My OSO gave me the scoop.
After your flight physical at Pensacola, your application bounces from one place to another until the medical portion lands at the final stage, NOMI. Apparently there is only one individual who clears all of the air contract medical applications. He is very meticulous, very thorough and as a result the process is not quick. So all these applications are caught at this one bottle neck. Obviously if the medical is not cleared at every stage, the air contract is not valid.
I am unsure exactly how it works, but the way it was explained to me is; the people who have already signed the contract for OCC-200 can roll the dice, switch to a ground contract and go through OCC and hope that in the 10 week period they become cleared for Air and switch before they take their commission. If it doesn't happen, they can take the commission as Ground, then switch to Air in TBS (if and when they're cleared medical), but it is more difficult to do. The down side to this is if you sign both an air and ground contract and your medical is rejected, a ground MOS you will get.
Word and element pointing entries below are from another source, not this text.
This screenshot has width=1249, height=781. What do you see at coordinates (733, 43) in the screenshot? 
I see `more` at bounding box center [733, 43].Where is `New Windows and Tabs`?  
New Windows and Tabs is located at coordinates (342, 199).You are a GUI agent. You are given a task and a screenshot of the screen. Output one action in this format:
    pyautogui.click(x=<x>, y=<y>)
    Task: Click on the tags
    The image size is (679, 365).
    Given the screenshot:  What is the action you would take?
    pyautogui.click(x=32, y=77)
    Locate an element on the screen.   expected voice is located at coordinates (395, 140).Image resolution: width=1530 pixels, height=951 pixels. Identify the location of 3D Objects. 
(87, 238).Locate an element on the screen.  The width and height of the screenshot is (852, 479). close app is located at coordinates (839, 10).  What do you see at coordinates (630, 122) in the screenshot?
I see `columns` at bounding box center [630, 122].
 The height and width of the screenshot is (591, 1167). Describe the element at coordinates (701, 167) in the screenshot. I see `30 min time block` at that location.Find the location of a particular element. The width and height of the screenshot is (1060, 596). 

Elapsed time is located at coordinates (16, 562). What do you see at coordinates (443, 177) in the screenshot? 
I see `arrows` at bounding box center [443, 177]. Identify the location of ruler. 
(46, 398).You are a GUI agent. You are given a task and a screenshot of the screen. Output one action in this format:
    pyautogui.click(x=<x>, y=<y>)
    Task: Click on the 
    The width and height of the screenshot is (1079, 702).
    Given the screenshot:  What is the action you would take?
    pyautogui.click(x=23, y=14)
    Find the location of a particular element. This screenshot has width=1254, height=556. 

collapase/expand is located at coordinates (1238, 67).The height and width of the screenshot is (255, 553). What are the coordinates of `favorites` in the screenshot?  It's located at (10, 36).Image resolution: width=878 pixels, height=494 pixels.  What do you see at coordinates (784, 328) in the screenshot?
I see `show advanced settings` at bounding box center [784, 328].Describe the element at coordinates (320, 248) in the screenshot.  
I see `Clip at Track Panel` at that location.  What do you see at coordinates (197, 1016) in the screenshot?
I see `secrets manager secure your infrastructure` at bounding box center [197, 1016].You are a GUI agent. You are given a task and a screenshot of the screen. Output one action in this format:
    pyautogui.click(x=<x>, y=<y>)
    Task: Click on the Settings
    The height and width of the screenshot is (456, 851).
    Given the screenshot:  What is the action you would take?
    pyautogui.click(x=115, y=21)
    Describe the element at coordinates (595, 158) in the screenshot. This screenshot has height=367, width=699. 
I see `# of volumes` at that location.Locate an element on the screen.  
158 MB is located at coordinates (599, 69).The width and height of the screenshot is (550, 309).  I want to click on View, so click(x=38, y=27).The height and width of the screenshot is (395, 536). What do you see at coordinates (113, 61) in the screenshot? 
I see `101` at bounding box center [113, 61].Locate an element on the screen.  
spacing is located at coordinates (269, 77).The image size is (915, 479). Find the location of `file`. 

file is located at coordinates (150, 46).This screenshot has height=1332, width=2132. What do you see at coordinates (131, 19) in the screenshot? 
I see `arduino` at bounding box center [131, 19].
If you've already signed an Air Contract for OCC-200 but been pushed back, the OSO can hold your contract and you can ship in May for 201. If you're planning on going in 201 anyway, get everything done sooner than later to insure that your medical application can go through before you ship.
Keep in mind, I'm not an expert at this particular subject, so if it's not 100% accurate, I apologize. This was all explained to me by my OSO. So, before you make any big decision double check with your OSO. But I didn't need to tell you that.